Verily and iRhythm To Redefine AFib Diagnosis with Data Analytics and AI
Alphabet’s Verily Life Sciences and iRhythm Technologies are bringing together data analytics and artificial intelligence to improve the condition of Atrial Fibrillation (AFib) patients. iRhythm’s COO Karim Karti said a solution from this collaboration could come within the next 18 to 24 months.
“We expect … that [in] a two-year-time frame that we will be showing the product from this collaboration,” Karti, told MD+DI.
San Francisco-based iRhythm is a company known for operating in the intersection of cardiology and AI. The firm has developed Zio Patch XT, a wearable technology that can monitor heart rate activity for up to 14 days.
Karti said the collaboration will focus on asymptomatic patients that potentially have AFib.
“This [collaboration] is aimed at a very significant patient population,” he said. “This population hasn’t been addressed for a very long time.”
iRhythm estimates that more than 10 million Americans are at high risk for a common heart rhythm disorder known as atrial fibrillation. AFib is associated with a five-fold increase in the risk of stroke as compared to those without AFib, with these strokes tending to be more severe and associated with higher mortality rates.
For about 20% of individuals who experience a stroke due to AFib, the occurrence of AFib was not diagnosed until the time of their stroke or shortly afterward. Further, an estimated one-third of those who have AFib are not aware they have it. Asymptomatic or “silent” AFib is associated with certain risk factors like high blood pressure, diabetes and sleep apnea – which increase an individual’s likelihood for developing the disorder.
Terms of the agreement call for iRhythm to make an upfront payment to Verily of $5 million and potential milestone payments of up to $12.75 million upon the achievement of various development and regulatory milestones.
The companies said the solutions will be capable of providing earlier warnings, enabling the identification and management of patients that could otherwise go undiagnosed until they have a cardiac event, such as a stroke.
“We see a common purpose here,” Karti said of the partnership. “As you know Verily wants to solve big problems in healthcare.

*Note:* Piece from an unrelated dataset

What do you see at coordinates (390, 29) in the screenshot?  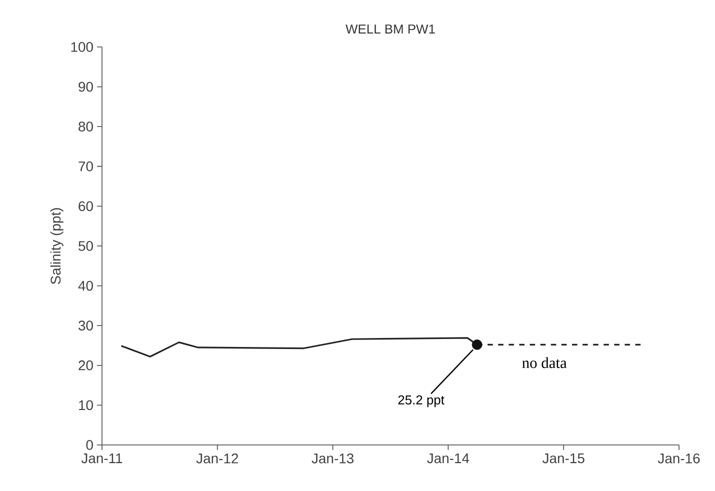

The company is very ambitious in solving problems that have a significant impact on patients and healthcare costs.”
Throughout the years, Verily has had some pretty high-profile partnerships in healthcare. MD+DI identified seven of these collaborations that helped transform Verily from an unlikely player in the space – to a premier partner in healthcare.
The company has taken part in developing solutions that range from surgical robotics to products in the bioelectric medicine space.
However, some collaborations have hit roadblocks. In November of last year, Verily along with Alcon (when it was owned by Novartis) halted work on its Glucose Detection Lens Offering. The companies stopped the project because clinical work on the glucose-sensing lens demonstrated that there was insufficient consistency in our measurements of the correlation between tear glucose and blood glucose concentrations to support the requirements of a medical device.
Alcon and Verily did say that they would continue to focus on the smart accommodating contact lens and smart intraocular lens projects.
Because of its contributions in medtech Verily (Google) was named Medtech company of the year in 2014.